▶ _Aim of the task_: Reproduce each of the entries below verbatim, from the first to the last.

▶ _Items_:
# # # # # # #

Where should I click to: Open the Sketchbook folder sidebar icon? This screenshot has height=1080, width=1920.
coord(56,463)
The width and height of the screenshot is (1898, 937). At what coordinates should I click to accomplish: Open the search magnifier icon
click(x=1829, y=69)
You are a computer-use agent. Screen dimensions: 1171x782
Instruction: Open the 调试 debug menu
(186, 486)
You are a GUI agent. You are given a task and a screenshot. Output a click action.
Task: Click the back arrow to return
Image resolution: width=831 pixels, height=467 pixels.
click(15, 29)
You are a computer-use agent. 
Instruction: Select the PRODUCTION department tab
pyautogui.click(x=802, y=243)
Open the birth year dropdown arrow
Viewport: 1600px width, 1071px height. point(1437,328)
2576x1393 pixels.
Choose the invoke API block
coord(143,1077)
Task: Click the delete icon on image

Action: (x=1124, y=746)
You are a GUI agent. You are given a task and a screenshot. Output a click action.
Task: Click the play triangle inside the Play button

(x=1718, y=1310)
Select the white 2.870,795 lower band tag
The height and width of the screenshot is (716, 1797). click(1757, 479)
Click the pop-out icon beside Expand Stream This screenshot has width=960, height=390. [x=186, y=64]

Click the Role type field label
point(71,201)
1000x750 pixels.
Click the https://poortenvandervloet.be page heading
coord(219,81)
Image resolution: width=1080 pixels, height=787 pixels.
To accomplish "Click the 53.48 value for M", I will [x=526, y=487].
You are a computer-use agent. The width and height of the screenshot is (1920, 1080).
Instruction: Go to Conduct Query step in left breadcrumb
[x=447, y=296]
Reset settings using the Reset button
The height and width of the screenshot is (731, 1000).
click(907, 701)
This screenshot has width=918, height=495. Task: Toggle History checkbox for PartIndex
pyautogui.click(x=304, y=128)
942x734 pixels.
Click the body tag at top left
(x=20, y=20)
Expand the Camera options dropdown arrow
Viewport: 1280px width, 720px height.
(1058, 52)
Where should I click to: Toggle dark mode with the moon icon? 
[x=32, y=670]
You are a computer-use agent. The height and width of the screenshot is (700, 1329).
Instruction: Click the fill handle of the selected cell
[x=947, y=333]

# # # # # # #

▶ _Exercise result_:
Where should I click to: Open the Sketchbook folder sidebar icon? This screenshot has height=1080, width=1920.
coord(56,463)
The width and height of the screenshot is (1898, 937). At what coordinates should I click to accomplish: Open the search magnifier icon
click(x=1829, y=69)
You are a computer-use agent. Screen dimensions: 1171x782
Instruction: Open the 调试 debug menu
(186, 486)
You are a GUI agent. You are given a task and a screenshot. Output a click action.
Task: Click the back arrow to return
Image resolution: width=831 pixels, height=467 pixels.
click(15, 29)
You are a computer-use agent. 
Instruction: Select the PRODUCTION department tab
pyautogui.click(x=802, y=243)
Open the birth year dropdown arrow
Viewport: 1600px width, 1071px height. point(1437,328)
2576x1393 pixels.
Choose the invoke API block
coord(143,1077)
Task: Click the delete icon on image

Action: (x=1124, y=746)
You are a GUI agent. You are given a task and a screenshot. Output a click action.
Task: Click the play triangle inside the Play button

(x=1718, y=1310)
Select the white 2.870,795 lower band tag
The height and width of the screenshot is (716, 1797). click(1757, 479)
Click the pop-out icon beside Expand Stream This screenshot has width=960, height=390. [x=186, y=64]

Click the Role type field label
point(71,201)
1000x750 pixels.
Click the https://poortenvandervloet.be page heading
coord(219,81)
Image resolution: width=1080 pixels, height=787 pixels.
To accomplish "Click the 53.48 value for M", I will [x=526, y=487].
You are a computer-use agent. The width and height of the screenshot is (1920, 1080).
Instruction: Go to Conduct Query step in left breadcrumb
[x=447, y=296]
Reset settings using the Reset button
The height and width of the screenshot is (731, 1000).
click(907, 701)
This screenshot has width=918, height=495. Task: Toggle History checkbox for PartIndex
pyautogui.click(x=304, y=128)
942x734 pixels.
Click the body tag at top left
(x=20, y=20)
Expand the Camera options dropdown arrow
Viewport: 1280px width, 720px height.
(1058, 52)
Where should I click to: Toggle dark mode with the moon icon? 
[x=32, y=670]
You are a computer-use agent. The height and width of the screenshot is (700, 1329).
Instruction: Click the fill handle of the selected cell
[x=947, y=333]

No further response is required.